Ode to Eternal Boy of Summer: My Brother

His auburn hair turned reddish-blond. His teeth gleamed white in a face that tanned to bronze. My late brother Kevin was the eternal boy of summer.

He was born in early August. Maybe his love for everything summer was a birthright.


My brother Kevin in Colorado


To my brother, a slalom skier and ski jumper, every lake was a body of water to master.

“Faster, faster,” Kevin shouted from his perch on a slalom ski as my father pushed the throttle forward. He skimmed across the wakes, his ski often rising two feet in the air. He leaned back as far as he could, the water cascading over his body like a waterfall. Toward the end of each ski run, as his arms tired, he raised his back foot and curled his toes around the ski rope handle, then rested his head against his hands. He grinned at us and waved. He was king of the lake.
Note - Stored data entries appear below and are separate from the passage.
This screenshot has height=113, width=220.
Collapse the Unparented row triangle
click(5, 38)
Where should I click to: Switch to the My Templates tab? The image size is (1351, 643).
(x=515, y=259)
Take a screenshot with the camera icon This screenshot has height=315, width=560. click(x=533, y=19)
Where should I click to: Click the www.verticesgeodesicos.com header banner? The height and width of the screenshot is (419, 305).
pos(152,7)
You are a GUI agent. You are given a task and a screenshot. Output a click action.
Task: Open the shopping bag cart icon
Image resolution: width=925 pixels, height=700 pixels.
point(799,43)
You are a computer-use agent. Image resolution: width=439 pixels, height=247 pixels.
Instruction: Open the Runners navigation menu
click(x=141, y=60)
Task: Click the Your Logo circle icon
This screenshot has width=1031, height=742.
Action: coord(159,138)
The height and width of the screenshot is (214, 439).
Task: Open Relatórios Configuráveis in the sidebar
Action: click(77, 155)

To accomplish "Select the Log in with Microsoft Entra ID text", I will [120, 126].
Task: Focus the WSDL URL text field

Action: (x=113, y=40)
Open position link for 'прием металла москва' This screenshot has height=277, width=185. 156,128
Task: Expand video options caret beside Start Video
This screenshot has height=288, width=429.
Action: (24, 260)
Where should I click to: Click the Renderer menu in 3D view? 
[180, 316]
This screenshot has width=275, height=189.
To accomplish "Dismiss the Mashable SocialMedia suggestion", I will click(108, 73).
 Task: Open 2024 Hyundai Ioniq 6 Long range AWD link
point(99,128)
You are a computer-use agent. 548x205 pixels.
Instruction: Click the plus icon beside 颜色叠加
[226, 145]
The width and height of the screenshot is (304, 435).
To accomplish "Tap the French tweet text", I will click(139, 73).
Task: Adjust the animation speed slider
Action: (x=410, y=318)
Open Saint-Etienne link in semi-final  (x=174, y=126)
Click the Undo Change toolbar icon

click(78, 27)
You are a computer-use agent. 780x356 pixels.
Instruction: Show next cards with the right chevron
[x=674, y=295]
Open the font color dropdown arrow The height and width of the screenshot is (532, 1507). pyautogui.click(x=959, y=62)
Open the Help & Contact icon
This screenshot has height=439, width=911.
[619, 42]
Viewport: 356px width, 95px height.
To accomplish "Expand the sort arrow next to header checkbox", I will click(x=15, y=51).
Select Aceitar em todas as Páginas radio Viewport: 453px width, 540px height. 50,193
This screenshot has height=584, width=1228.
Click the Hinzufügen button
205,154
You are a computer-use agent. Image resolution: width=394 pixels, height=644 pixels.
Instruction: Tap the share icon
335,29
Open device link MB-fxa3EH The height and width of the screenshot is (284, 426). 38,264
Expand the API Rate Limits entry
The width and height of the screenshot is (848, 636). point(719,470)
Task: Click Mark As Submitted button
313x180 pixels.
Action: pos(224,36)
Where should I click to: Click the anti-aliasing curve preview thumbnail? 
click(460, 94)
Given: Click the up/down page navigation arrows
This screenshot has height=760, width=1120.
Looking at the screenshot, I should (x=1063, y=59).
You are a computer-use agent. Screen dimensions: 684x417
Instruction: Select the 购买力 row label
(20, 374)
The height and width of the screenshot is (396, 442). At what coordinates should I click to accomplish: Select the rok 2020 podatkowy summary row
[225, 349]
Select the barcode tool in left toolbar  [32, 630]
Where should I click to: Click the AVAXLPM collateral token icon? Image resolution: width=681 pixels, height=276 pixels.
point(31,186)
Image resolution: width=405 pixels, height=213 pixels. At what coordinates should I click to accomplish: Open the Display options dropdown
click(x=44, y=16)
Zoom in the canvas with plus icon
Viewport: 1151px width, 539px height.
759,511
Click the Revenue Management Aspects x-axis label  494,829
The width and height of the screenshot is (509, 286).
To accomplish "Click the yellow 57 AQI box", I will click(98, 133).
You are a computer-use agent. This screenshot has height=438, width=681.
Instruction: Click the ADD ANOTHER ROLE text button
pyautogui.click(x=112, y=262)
“Jump, Linda, jump,” Kevin yelled from the water below. On summer vacation on a Tennessee lake, we took our boat out with two other teens. We drove to a set of cliffs and climbed up. Kevin had gone first, jumping out wide, grabbing his knees, then pulling his legs together seconds before sliding into the water. It was my turn. I was scared, yet exhilarated. I leaped, casting my body far away from the rocky ledge. I held my nose and squeezed my legs together as tightly as possible. The water enveloped me in a cool embrace. I rose to the surface, and spray hit my face as my brother splashed me. He smiled. I smiled back.


Collage of photos of author and her brothers Kevin and Steven, (Used with permission of The Orlando Sentinel. Copyright 1995)


In the summer of 1983, he drove with me to Boston. We were still in college, and I was heading to Boston for my first newspaper internship. My parents did not want me driving the 16 hours alone, so Kevin accompanied me. It was a hot, sticky drive in my 1978 Honda Civic – a no-frills car, meaning no air conditioning. We rolled the windows down and turned the stereo up as loud as we could. We took turns driving as we sang along with Billy Joel, The Cars, and Huey Lewis and the News. His arms tanned. Mine burned. We rarely talked, but did not need to say much. We were happy. And it was summer.

Kevin died in a car accident in March 1986 after spending a week in California, where summer never ends. The last person to see him was Dave, a friend of his from Boy Scouts. Dave wrote a sympathy letter that captured my brother’s spirit – no matter the season.

“Kevin always came on like ignited energy and got my life charged up. … When he was here last week, my eyes opened to so many things in Los Angeles that I’ve just been passing by in a hurry to get somewhere else. Every hot car was a masterpiece to him, the mountains an off-road playground, and the beach a hundred-mile long gallery to scope women.”

I will always miss my brother, who was 23 when he died, but miss him even more when summer comes around. My parents retired to a lake in South Carolina. They still have a motorboat, and I occasionally ski. It is hard not to look out across the water and yearn to see my brother, curling his toes around the ski rope handle, and leaning back as if he did not have a care in the world. His smile was always huge. It was as if he wanted to shout, “This is life!”